§ **THE PROBLEM**
Of the records that follow, copy only the lines from the line containing "redacción (464, 753)" to the line containing "Terms of service (82, 2540)", both included, exactly as written.

(Collected data entries)
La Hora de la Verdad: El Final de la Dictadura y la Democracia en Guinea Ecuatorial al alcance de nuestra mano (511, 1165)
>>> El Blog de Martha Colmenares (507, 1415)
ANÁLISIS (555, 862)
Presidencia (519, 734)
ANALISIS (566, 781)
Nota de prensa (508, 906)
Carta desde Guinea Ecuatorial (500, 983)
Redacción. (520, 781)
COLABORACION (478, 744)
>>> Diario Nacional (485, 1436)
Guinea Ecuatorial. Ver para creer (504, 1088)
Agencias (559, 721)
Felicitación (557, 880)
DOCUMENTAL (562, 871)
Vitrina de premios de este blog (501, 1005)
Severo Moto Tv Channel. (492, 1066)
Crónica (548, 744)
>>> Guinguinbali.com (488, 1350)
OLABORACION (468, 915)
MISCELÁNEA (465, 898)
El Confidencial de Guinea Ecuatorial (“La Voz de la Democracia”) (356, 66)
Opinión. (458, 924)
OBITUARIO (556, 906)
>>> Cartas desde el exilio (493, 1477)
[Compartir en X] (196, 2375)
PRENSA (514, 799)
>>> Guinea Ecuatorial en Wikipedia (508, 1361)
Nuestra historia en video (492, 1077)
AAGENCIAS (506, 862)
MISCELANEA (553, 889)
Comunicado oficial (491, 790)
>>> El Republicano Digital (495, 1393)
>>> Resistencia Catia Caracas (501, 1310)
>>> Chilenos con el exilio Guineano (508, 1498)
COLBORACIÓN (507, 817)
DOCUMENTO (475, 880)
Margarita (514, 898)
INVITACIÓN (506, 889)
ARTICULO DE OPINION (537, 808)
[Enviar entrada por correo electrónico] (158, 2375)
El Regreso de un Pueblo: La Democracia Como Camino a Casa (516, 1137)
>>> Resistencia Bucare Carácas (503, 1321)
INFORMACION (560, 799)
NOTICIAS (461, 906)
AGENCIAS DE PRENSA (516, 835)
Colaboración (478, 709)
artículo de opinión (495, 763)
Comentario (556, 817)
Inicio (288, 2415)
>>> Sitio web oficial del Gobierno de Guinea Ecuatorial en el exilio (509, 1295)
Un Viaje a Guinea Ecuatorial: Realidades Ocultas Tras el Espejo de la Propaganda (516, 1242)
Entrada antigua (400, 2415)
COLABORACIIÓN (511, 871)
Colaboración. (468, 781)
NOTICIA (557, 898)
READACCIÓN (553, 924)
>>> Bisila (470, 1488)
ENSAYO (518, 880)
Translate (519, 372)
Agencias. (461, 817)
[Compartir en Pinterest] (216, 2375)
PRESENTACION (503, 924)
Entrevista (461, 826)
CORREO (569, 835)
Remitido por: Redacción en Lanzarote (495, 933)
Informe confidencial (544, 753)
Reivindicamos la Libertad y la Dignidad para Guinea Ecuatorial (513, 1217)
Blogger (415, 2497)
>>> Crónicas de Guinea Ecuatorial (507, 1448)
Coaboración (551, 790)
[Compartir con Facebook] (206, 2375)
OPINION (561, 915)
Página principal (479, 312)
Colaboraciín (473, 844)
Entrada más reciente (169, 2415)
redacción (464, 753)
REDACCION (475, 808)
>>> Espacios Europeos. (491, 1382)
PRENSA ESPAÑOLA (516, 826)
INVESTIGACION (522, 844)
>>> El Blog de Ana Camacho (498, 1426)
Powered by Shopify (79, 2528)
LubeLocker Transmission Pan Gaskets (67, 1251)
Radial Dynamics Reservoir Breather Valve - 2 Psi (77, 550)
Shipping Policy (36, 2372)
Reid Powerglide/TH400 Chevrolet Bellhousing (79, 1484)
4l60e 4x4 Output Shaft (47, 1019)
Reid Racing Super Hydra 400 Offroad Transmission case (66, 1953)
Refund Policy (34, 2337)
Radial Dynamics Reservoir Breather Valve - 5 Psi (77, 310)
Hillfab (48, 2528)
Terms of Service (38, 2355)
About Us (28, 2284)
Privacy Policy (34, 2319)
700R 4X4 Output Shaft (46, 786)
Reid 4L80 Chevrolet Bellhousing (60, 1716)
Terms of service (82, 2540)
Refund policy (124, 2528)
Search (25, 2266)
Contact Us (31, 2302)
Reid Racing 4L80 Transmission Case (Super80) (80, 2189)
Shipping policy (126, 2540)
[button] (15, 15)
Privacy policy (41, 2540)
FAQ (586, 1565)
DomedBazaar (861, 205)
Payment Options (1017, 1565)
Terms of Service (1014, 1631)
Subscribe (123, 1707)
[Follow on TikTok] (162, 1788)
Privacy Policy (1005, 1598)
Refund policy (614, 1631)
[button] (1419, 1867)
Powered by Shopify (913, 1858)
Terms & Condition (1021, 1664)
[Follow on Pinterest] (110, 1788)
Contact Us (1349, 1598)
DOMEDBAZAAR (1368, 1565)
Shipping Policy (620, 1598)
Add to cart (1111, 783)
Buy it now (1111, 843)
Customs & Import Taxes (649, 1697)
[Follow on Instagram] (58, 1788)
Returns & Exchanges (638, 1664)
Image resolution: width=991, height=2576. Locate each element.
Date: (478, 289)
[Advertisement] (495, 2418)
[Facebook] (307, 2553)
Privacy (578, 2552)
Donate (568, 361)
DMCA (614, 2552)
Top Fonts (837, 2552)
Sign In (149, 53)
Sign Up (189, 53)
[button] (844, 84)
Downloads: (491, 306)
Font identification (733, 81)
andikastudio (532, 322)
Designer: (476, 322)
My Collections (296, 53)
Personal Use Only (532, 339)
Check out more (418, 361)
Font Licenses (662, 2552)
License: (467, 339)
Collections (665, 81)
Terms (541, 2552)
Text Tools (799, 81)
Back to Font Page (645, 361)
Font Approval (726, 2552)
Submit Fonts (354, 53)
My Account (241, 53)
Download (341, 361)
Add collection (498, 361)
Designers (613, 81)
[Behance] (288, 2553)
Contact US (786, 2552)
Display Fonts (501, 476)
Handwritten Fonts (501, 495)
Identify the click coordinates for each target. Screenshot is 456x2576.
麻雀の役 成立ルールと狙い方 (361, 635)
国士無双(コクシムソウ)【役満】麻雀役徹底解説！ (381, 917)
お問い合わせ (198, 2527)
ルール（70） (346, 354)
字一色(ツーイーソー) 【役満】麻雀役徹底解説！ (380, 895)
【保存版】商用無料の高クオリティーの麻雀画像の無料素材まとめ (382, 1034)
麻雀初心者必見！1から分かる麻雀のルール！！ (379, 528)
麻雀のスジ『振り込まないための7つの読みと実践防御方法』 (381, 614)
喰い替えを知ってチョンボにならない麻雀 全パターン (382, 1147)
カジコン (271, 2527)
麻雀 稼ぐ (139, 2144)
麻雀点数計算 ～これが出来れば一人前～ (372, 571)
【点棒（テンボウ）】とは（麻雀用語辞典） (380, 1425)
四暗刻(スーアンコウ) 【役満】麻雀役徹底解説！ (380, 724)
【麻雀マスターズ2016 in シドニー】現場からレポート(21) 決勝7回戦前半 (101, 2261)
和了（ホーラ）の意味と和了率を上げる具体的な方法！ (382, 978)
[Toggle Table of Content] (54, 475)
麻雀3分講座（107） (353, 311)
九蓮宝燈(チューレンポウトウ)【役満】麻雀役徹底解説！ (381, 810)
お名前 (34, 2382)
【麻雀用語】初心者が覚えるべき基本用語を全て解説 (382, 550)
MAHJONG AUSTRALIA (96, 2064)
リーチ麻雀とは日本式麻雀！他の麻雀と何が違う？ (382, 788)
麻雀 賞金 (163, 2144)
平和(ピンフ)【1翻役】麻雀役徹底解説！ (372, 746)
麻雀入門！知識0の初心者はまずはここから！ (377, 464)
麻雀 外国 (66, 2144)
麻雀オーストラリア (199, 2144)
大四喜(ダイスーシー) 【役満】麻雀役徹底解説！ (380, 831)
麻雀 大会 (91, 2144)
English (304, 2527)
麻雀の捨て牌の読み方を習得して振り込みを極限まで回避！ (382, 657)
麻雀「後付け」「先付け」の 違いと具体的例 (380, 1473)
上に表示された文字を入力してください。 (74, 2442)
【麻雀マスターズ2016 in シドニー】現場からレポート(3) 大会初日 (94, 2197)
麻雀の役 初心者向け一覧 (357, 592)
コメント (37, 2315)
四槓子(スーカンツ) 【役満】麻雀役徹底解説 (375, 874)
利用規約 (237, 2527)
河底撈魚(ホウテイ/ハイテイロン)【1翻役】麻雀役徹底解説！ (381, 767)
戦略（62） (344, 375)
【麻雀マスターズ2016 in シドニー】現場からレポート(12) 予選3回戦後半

§ **YOUR SOLUTION**
redacción (464, 753)
REDACCION (475, 808)
>>> Espacios Europeos. (491, 1382)
PRENSA ESPAÑOLA (516, 826)
INVESTIGACION (522, 844)
>>> El Blog de Ana Camacho (498, 1426)
Powered by Shopify (79, 2528)
LubeLocker Transmission Pan Gaskets (67, 1251)
Radial Dynamics Reservoir Breather Valve - 2 Psi (77, 550)
Shipping Policy (36, 2372)
Reid Powerglide/TH400 Chevrolet Bellhousing (79, 1484)
4l60e 4x4 Output Shaft (47, 1019)
Reid Racing Super Hydra 400 Offroad Transmission case (66, 1953)
Refund Policy (34, 2337)
Radial Dynamics Reservoir Breather Valve - 5 Psi (77, 310)
Hillfab (48, 2528)
Terms of Service (38, 2355)
About Us (28, 2284)
Privacy Policy (34, 2319)
700R 4X4 Output Shaft (46, 786)
Reid 4L80 Chevrolet Bellhousing (60, 1716)
Terms of service (82, 2540)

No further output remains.